Tripterygium Glycosides in the Treatment of Asthma: Integrating Network Pharmacology, Molecular Docking and In Vitro Preliminary Pharmacological Evaluation

Abstract

Objectives The mechanism of tripterygium glycosides (TG) in the treatment of asthma was explored by utilizing network pharmacology, molecular docking, and in vitro preliminary pharmacological tests. Methods An analysis of the bioactive ingredients of TG was conducted using the Traditional Chinese Medicine Systems Pharmacology Database database or predicted by FAFdrugs4, with relevant targets gathered from HERB, Swiss Target Prediction, STITCH, and SEA databases, and the targets for asthma were collected in Drugbank, DisGeNET, and GeneCards databases. Compound-target-pathway interactions and the function of putative targets were annotated by Cytoscape 3.6.0 and Database Visualization and Integrated Discovery, respectively. The affinity of the key ingredient and hub targets was assessed by molecular docking using AutoDock Vina software. Real-time quantitative polymerase chain reaction, cell-secreted cytokine assay, and ELISA were used to explore the effect of TG and its key ingredient triptolide (TP) for asthma. Results There were 12 bioactive ingredients in TG with 335 corresponding targets, 2672 asthma-associated targets, and 204 TG anti-asthma targets. TP and Tripterine were identified as the two key ingredients.

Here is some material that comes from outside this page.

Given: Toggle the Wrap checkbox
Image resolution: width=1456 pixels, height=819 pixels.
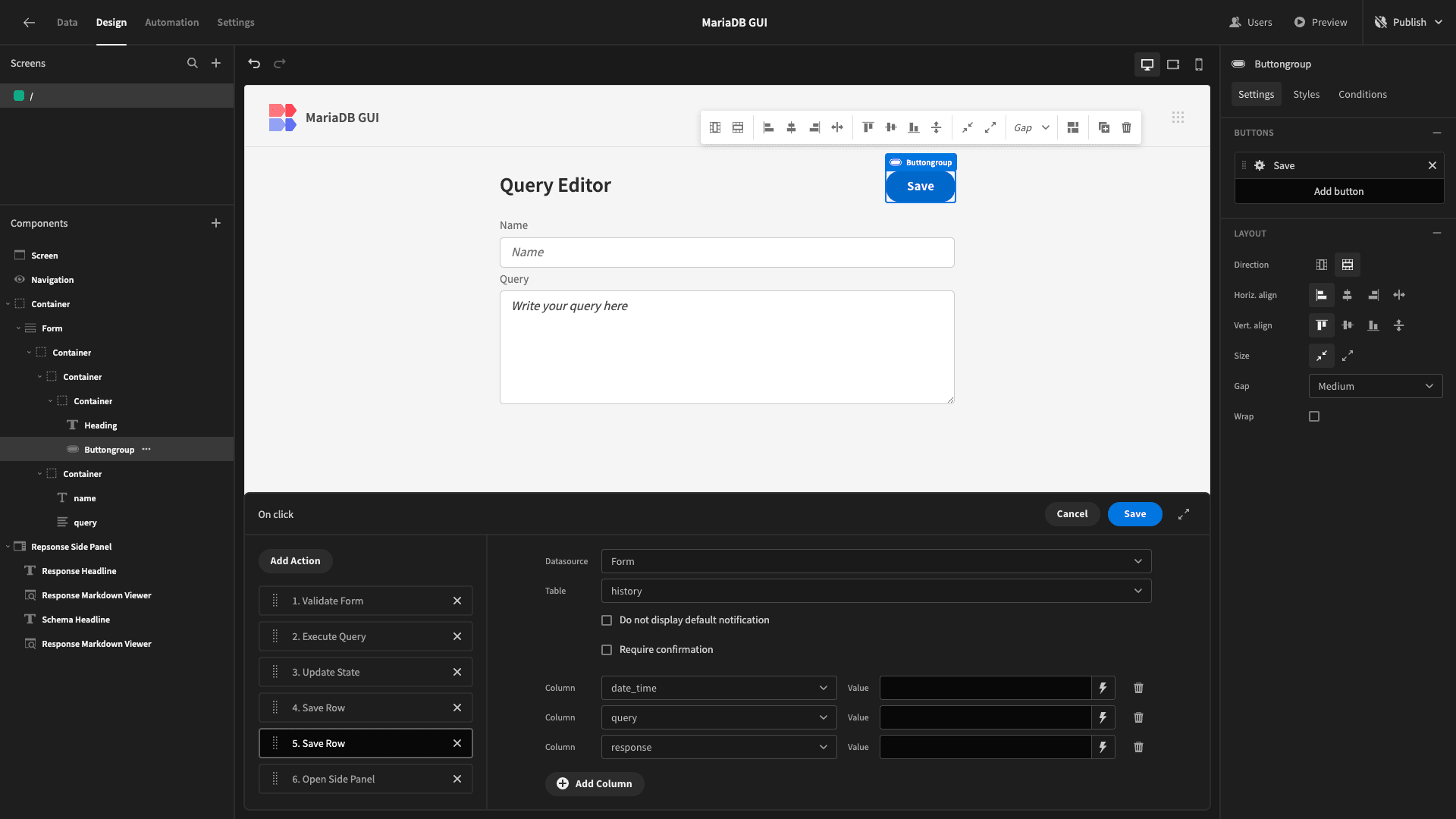Looking at the screenshot, I should pyautogui.click(x=1314, y=416).
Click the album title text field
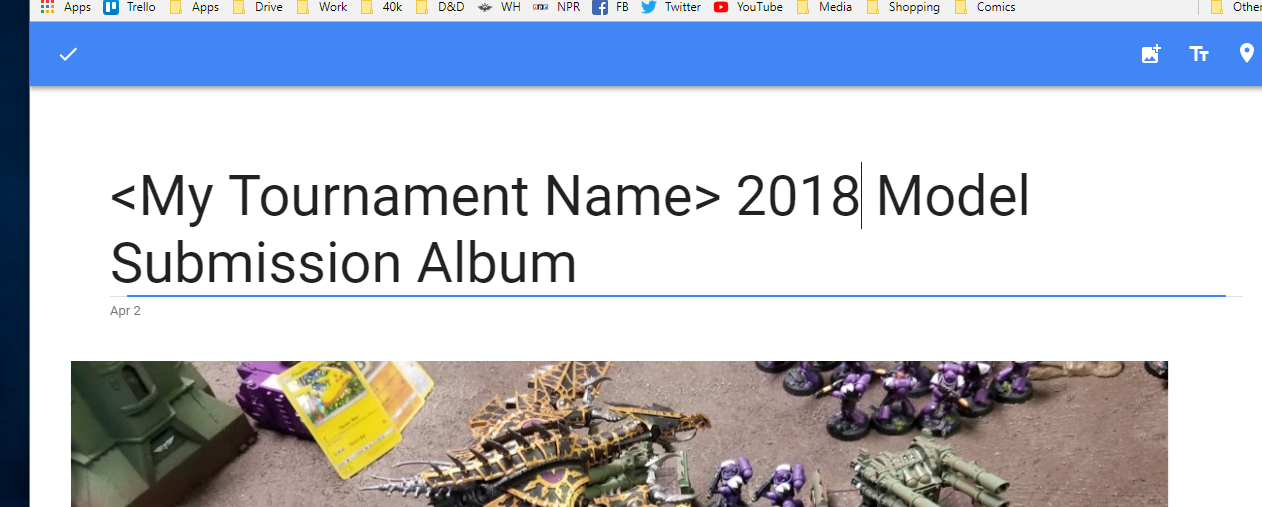 (x=675, y=230)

RELA and TP53 exhibited the best topological index in protein-protein interaction network analysis and were regarded as hub targets. TG might play a role in biological processes such as lipopolysaccharide-mediated signaling pathway, regulation of nitric oxide biosynthetic process and mainly related to toll-like receptor, TNF and apoptosis signaling pathways. Molecular docking revealed that TP effectively bound to hub targets. In vitro experiments demonstrated that TG and TP reversed the RNA expression of airway remodeling marker CDH1 and FN. Moreover, TP reduced the secretion of vascular endothelial growth factor, implicating its role in airway remodeling. Conclusion TG might act on target genes RELA and TP53, utilizing the active ingredient TP, to regulate signaling pathways such as toll-like receptor, TNF, and apoptosis, thereby playing a role in the improving airway remodeling in asthma.